Key Contributions of Orca Model
In this section, the speaker discusses three key contributions of the Orca model.
Explanation Tuning
- The first contribution is explanation tuning where models are fine-tuned based on step-by-step explanations of reasoning and logic for arriving at solutions.
Teacher Assistance
- The second contribution is guided by teacher assistance from ChatGPT where they have a two-tier teaching process to train models on more complex examples.
Promising Direction
- The third contribution is that learning from step-by-step explanations is a promising direction to improve model capabilities.
Explanation Tuning
The speaker discusses how Orca excels in utilizing a large dataset of tasks and instructions to train GPT4. They use explanation tuning to force GPT4 to put forth its reasoning and logic in the response itself, which is used for training.
Scaling Tasks and Instructions
- Open source models use a highly limited dataset, but Orca utilizes the Flan 2020 collection, which has tens of millions of instructions.
- Orca has 5 million tasks and instructions, many times more than all other open-source models.
- GPT4 provides step-by-step explanations on how it figures out the median using data from the system instruction tool.
Evaluation Techniques
- Orca uses auto-evaluation with GPT4 by asking it between two potential responses which one is best.
- They also use academic benchmarks like Big Bench Hard and Truthful QA as well as professional and academic exams like SAT LSAT Etc.
- Safety evaluation from toxic gen based on whether responses contain toxic language is also used.
System Messages
The speaker explains that system messages are the main tool used to get chat GBT and GPT4 to provide step-by-step explanations.
Prompting Techniques
- Modern prompting techniques like Chain of Thought are used to coax chat GPT4 into explaining its reasoning.
- System messages are required for using Chachi PT playground or API.
- Chachi PT breaks down the differences between two sentences and determines which one is not logical.
GPT4's Answer
- GPT4 provides a much more detailed and verbose answer than a typical response.
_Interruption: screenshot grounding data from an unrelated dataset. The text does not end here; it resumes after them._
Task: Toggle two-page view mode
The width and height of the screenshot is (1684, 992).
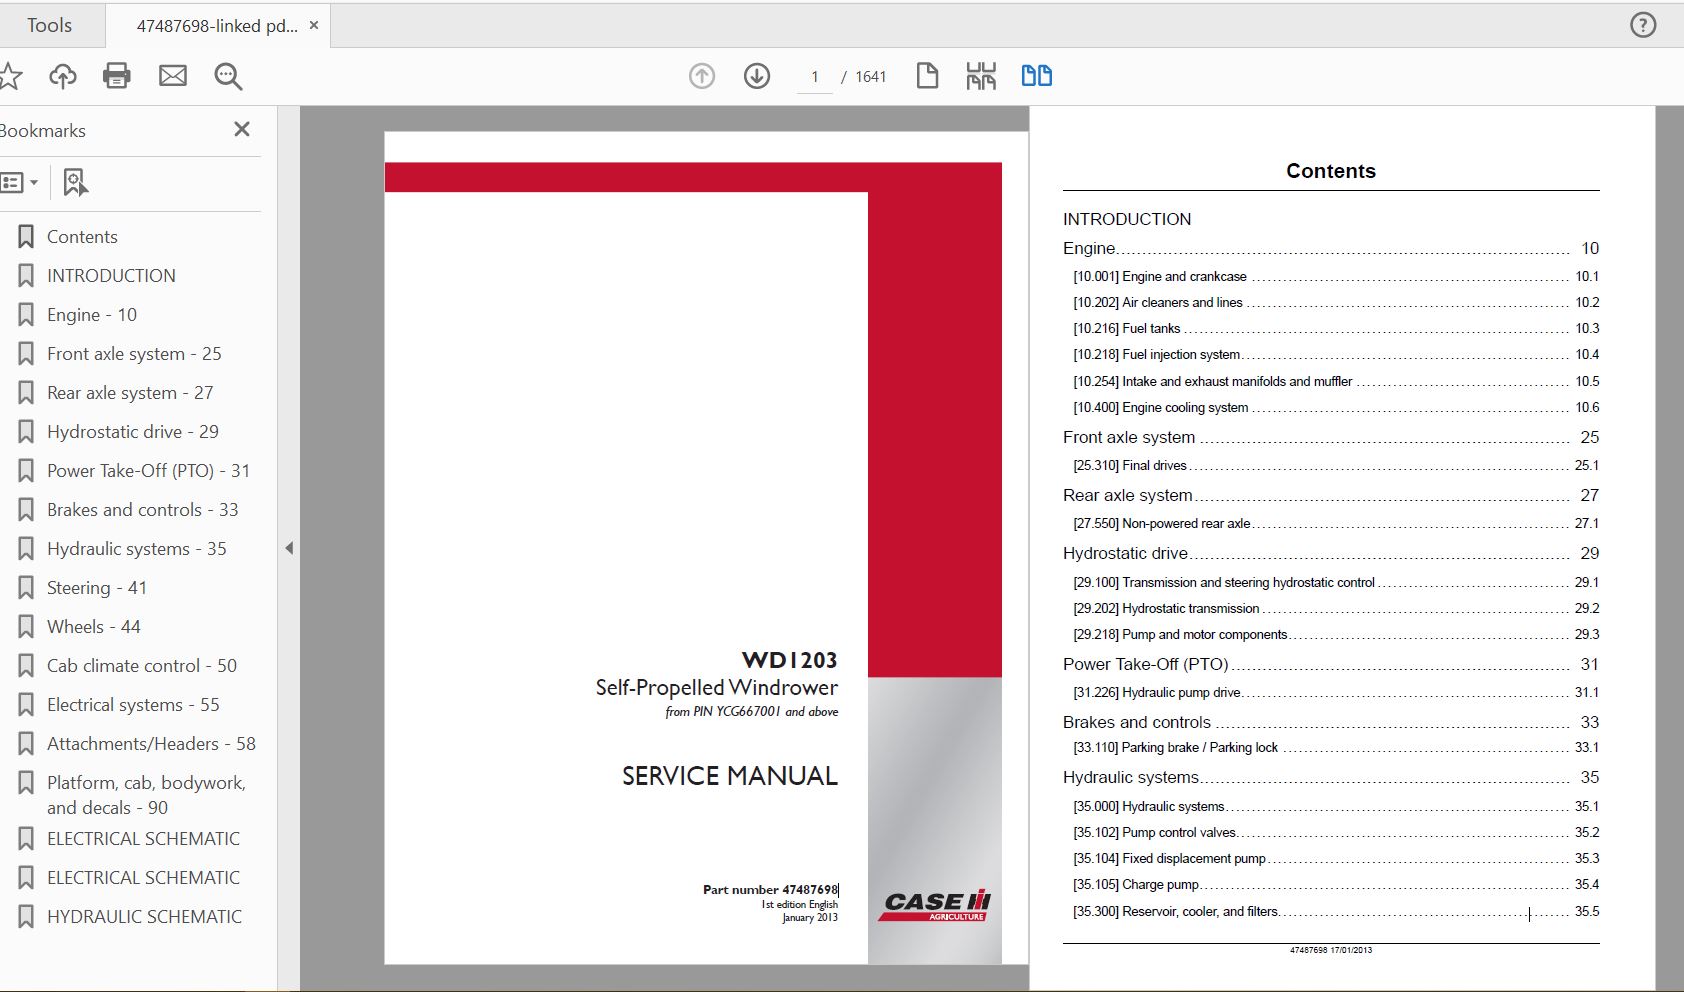Action: coord(1036,76)
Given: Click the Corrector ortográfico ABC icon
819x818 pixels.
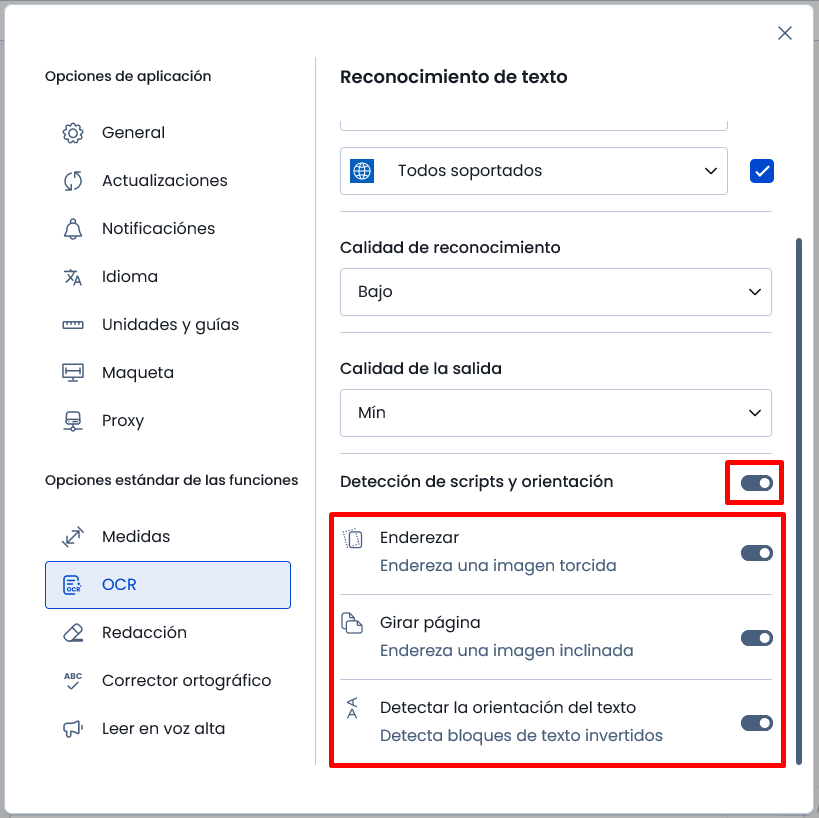Looking at the screenshot, I should 73,681.
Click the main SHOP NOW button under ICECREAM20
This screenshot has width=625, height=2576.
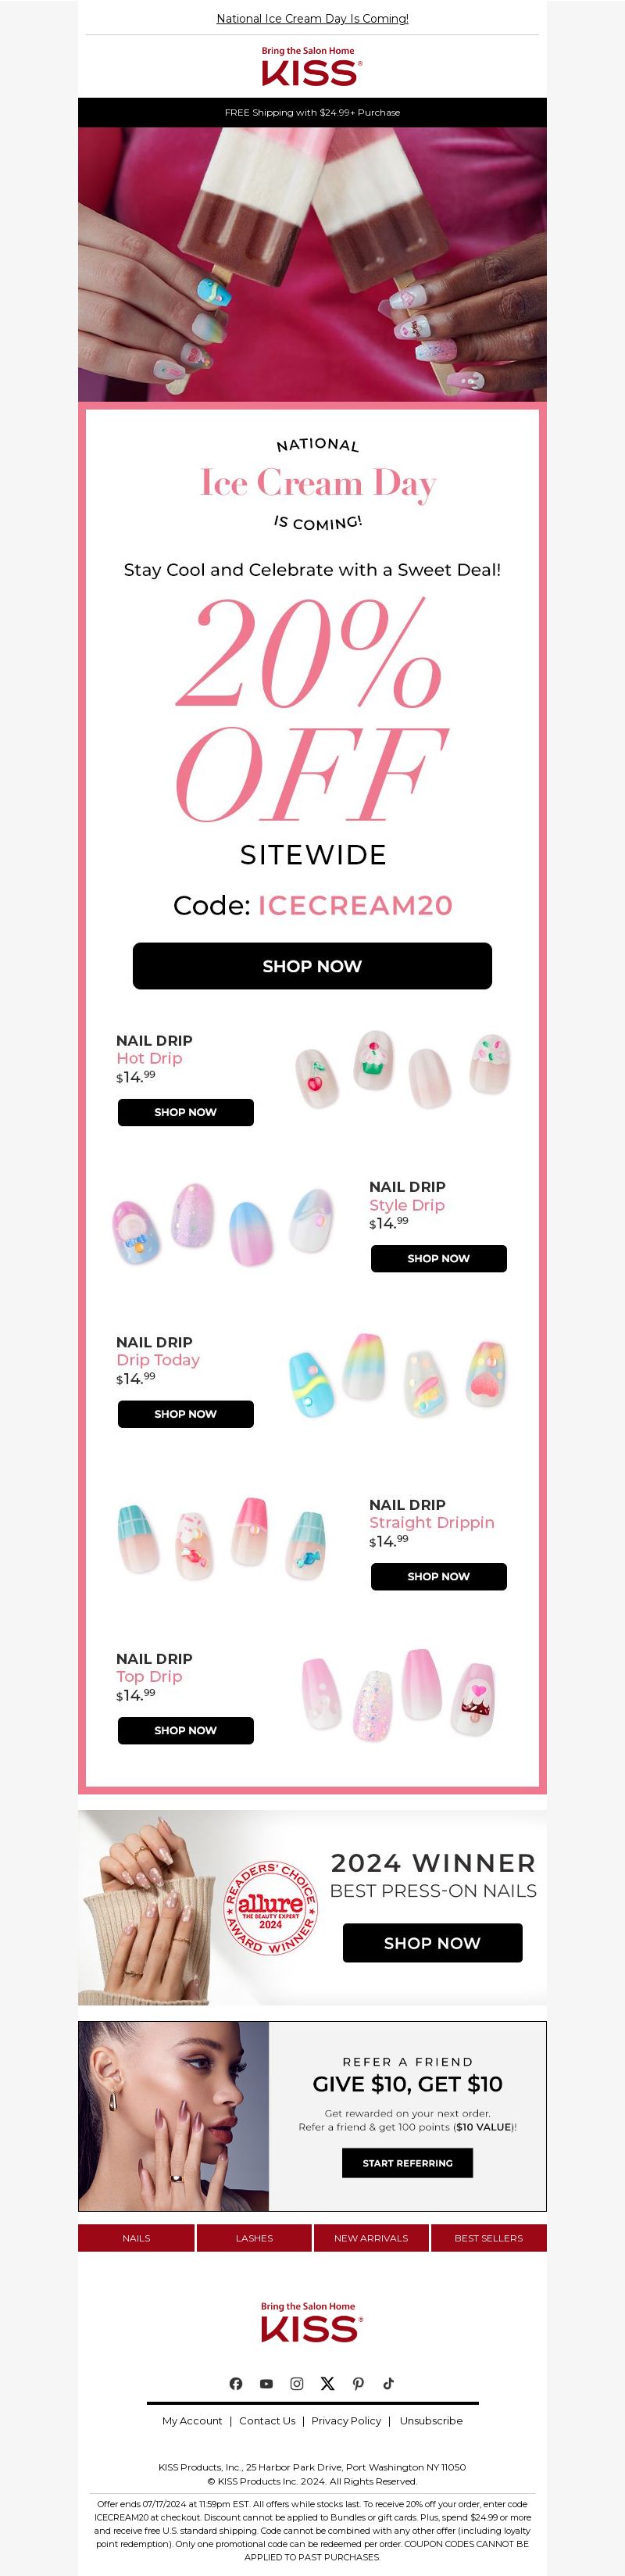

Progressive Learning with Chachi PT
The speaker discusses the concept of progressive learning or curriculum learning, where a student learns from easier examples followed by harder ones. They explain how this technique can be used to teach AI models like GPT to get to the GPT4 level by using an intermediate step of Chachi PT.
- Using Chachi PT as an intermediate step helps AI models perform much better.
- Orca performs significantly better than Vacunya on tasks like LSAT and SAT.
- Orca performs similarly to Chachi PT but lags behind GPT4.
- Orica performs substantially better than Bacuna and even across all tasks, it performs better than Chachi PT.
Cost and Time Efficiency of Chat GPT 3.5 Turbo
The speaker explains why they use Chat GPT 3.5 Turbo instead of GPT4 for cost and time efficiency reasons.
- Chat GPT 3.5 Turbo is faster and less expensive than GPT4.
- They use 5 million examples with Chachi BT and 1 million examples for GPT4.
Open Source Models Continue to Improve
The speaker finds it fascinating that open source models continue to improve at a rapid clip due to new techniques for fine-tuning training coming out every day. They also discuss how Microsoft Research's gains in open source are awesome since they own a significant portion of OpenAI.
- Open source models continue to get better and cheaper over time.
- GPT4 still seems to have some secret sauce and performs much better than any other model.
- Microsoft Research's gains in open source are awesome since they own a significant portion of OpenAI.